REQUIRED WORK
Copy out the lines of the records below, and only those lines, from the one with "Where should I click to: Click the Narikala" through the one with "Given: Open Yahoo! favorite shortcut", exactly as they appear.

PROVIDED DATA
________
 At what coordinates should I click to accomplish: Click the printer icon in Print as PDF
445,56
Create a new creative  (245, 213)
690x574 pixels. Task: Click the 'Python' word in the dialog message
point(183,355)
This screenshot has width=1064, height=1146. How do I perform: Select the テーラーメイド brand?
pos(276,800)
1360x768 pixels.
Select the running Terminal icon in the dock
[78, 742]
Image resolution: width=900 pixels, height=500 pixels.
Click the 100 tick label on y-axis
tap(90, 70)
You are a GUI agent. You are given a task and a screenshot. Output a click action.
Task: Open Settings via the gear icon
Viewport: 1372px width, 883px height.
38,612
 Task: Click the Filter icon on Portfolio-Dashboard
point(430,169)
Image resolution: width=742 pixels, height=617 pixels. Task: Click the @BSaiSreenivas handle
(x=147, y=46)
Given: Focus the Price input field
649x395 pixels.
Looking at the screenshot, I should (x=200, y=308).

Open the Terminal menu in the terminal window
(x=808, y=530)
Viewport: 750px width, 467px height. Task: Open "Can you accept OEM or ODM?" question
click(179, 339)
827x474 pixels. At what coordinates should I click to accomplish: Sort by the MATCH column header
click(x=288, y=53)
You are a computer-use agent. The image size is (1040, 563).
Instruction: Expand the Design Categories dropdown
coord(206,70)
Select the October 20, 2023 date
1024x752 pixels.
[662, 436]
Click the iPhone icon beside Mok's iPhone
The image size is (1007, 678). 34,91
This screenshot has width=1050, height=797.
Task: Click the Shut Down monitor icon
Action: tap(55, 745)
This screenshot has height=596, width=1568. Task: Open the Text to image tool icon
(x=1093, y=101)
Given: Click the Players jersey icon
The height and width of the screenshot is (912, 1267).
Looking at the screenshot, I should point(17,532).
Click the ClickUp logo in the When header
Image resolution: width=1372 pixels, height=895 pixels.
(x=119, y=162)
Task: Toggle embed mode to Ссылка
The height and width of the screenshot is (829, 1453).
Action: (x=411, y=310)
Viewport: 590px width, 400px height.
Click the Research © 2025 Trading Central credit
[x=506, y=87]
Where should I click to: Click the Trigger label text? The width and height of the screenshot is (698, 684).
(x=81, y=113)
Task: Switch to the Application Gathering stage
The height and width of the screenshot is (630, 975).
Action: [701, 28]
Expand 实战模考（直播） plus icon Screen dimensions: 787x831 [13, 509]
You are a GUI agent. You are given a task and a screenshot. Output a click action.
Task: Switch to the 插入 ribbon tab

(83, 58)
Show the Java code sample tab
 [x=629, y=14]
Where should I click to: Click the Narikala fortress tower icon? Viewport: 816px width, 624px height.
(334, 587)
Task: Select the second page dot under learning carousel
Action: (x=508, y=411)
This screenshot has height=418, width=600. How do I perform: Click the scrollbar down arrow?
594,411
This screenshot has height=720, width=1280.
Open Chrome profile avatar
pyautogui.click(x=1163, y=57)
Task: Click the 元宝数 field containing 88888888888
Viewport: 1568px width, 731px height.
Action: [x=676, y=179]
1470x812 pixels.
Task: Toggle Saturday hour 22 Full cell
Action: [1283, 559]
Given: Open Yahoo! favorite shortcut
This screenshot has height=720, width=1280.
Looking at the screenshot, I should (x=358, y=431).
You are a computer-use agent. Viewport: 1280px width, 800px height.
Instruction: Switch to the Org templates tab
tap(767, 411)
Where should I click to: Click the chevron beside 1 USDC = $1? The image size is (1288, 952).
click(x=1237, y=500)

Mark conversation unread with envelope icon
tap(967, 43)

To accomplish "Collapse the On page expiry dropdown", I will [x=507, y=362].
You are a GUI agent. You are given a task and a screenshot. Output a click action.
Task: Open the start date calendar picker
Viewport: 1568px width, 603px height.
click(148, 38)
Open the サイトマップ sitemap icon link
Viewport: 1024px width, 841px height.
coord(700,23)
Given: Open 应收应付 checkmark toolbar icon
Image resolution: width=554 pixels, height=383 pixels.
________
OUTPUT FOR THIS EXERCISE
Where should I click to: Click the Narikala fortress tower icon? Viewport: 816px width, 624px height.
(334, 587)
Task: Select the second page dot under learning carousel
Action: (x=508, y=411)
This screenshot has height=418, width=600. How do I perform: Click the scrollbar down arrow?
594,411
This screenshot has height=720, width=1280.
Open Chrome profile avatar
pyautogui.click(x=1163, y=57)
Task: Click the 元宝数 field containing 88888888888
Viewport: 1568px width, 731px height.
Action: [x=676, y=179]
1470x812 pixels.
Task: Toggle Saturday hour 22 Full cell
Action: [1283, 559]
Given: Open Yahoo! favorite shortcut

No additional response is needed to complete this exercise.